É sintomático que, no recente Festival de Brasília do qual saiu vencedor, cinco dos seis filmes de ficção em competição tivessem imagens quase idênticas de corpos femininos boiando em grandes concentrações de água natural (mar, lago, rio, etc). Vivemos uma era de totalitarismo de uma sensibilidade específica, aguçada apenas o suficiente para detectar os problemas (a desconexão das mulheres com sua própria interioridade) e acomodada o suficiente para buscar solução sempre nas mesmas imagens, da mesma maneira. Boiando na água, sendo levado por cada pequena onda, o corpo troca a ação no mundo pela impressão de um contato com seu interior. O problema não é a imagem, pois as imagens sempre estiveram aí, mas o automatismo dentro de um nicho de autor que se nega a olhar para aquilo que o bom cinema industrial norte-americano sempre teve como maior encanto: a criatividade de suas soluções. Aqui, não há “era uma vez” que não termine em um “eu”, mas este “eu”, de tão ingênuo em seu orgulho em primeira pessoa do singular, não percebe que está apenas a reproduzir padrões subterrâneos determinados pelos outros. E que o mar em que se bóia… bom, o mar é mar, é água, é sal, é concreto.

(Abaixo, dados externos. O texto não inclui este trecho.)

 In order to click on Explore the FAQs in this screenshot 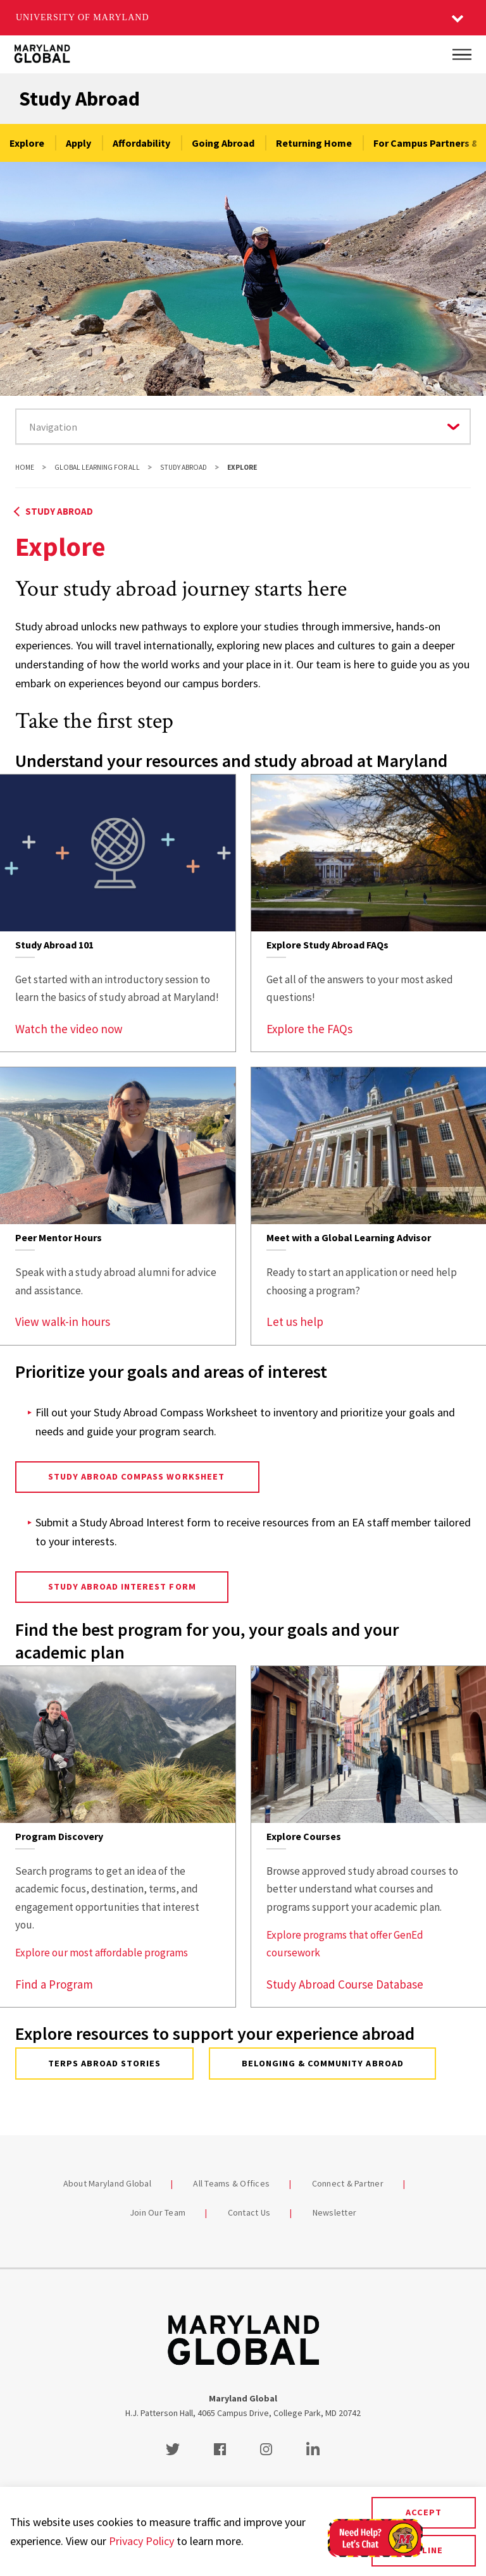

Era Uma Vez Eu, Verônica é o paroxismo desse corpo que bóia, pois toda imagem aqui vem dotada dessa mesma sensibilidade, dessa lógica do efeito e do espetáculo. Dessa doença que torna tudo fabular, não há filme possível. Ficam apenas alguns momentos de intimidade aqui e ali, uns velhos bêbados a dormir sobre a mesa da sala (em um dos momentos genuinamente fortes do filme), a lembrança de identificação em um show de Karina Buhr e uma pilha de discos de vinil empoeirados que hão de sobreviver ao seu próprio dono. Marcelo Gomes, diretor que parecia promissor em Cinemas, Aspirinias e Urubus (filme que demanda revisão urgente), empalidecido ao lado de Karim Aïnouz em Viajo Porque Preciso, Volto Porque Te Amo (2009), chega em Era Uma Vez Eu, Verônica cheio de bons sentimentos, mas sem ter muita idéia de o que fazer. E, nesta desorientação, Suely trocou novamente de nome e se convenceu que é feliz o suficiente para não se dar mais sequer a chance de ir embora.